I'm a 23-year-old straight male. Due to a rare autoimmune attack three years ago I'm indefinitely confined to a wheelchair, paralyzed from the waist down. I was never sexually active before the attack, and now I'm left to face my sexual future from a significantly altered perspective. The important thing to remember is that I can still engage in sex. I can't speak for all men that use wheelchairs, but I think a common misconception many people have is that we can't have sex. I have always been very healthy and, aside from being in a chair, I still am. I would like to pursue physical relationships with women, but how do I let them know I can still perform without just coming out and saying it? "Hey, nice to meet you. I can still have sex, by the way." There's no casual way of approaching the subject. Perhaps I should just bypass the tentative and the apprehensive altogether. Are there any wheelchair fetishists out there I should know about? --Have a New Desire Inside Can Anyone Please Perform Erotic Deeds?
"Many people think 'paralyzed from the waist down' means 'turned into a block of ice down there,'" Miriam Kaufman, Cory Silverberg, and Fran Odette, the authors of The Ultimate Guide to Sex and Disability, wrote in a group e-mail. (We'll call the authors KSO for short.) "[Nonparalyzed people] have been raised to believe that it isn't polite to ever ask a person with a disability anything about their disability, let alone about sex," says KSO, "at least when they're sober."
So how do you let a woman know you're ready, willing, and able to bone her brains out? "The most important thing is to see yourself as a sexual being and put out that vibe when you are in the kind of places where you might meet someone," says KSO. "All those things people do, like making eye contact and smiling (sensuously, mysteriously, impishly), get the message across (staring at breasts doesn't usually get the desired effect). A comment like 'I can do anything in this chair except climb stairs' can also be useful."

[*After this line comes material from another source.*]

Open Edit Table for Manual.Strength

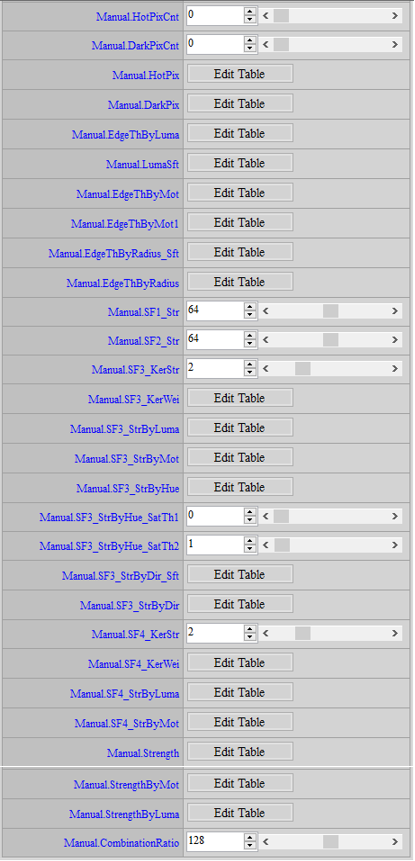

As for wheelchair fetishists, HANDICAPPED, they're out there, and KSO has some good news for you: "They tend to be straight women looking for guys who use wheelchairs."
I'm a 27-year-old man with cerebral palsy and a longtime reader who is hoping you can help me. I am dating a woman who also has CP, and if you don't know much about this disability let me give you a short rundown: it can affect balance and muscle tension, which renders all conventional movement void. So think outside the box, man. We've run into some difficulty when it comes to having sex. Our bodies don't move like other people's; we're both in wheelchairs, and while sitting is no problem, my stiff legs make the missionary position impossible. We've invented ways to get each other off, but as far as doing the deed we are stumped. We've tried many different positions, but we can't get the angle right. We've looked all over the place for help, including the Internet, with little luck. There doesn't seem to be much info out there for us. --Getting Irritated (With the) Missionary Position
"Things do get more complicated when both partners have disabilities," writes KSO. "Some positions that have worked for other people are: (1) On your sides facing each other, with one of her legs over you. (2) On your sides facing in the same direction--this is a particularly good one if her legs are also stiff. And if either of you takes medication to relax your muscles, you might want to ask your doctor if it is safe to take an extra dose before having sex.
"Many people use a hand to guide the penis into the vagina, and if you both have problems controlling hand movements, getting started will take extra patience," says KSO. "And keep in mind that intercourse is not necessarily the be-all and end-all sexual experience."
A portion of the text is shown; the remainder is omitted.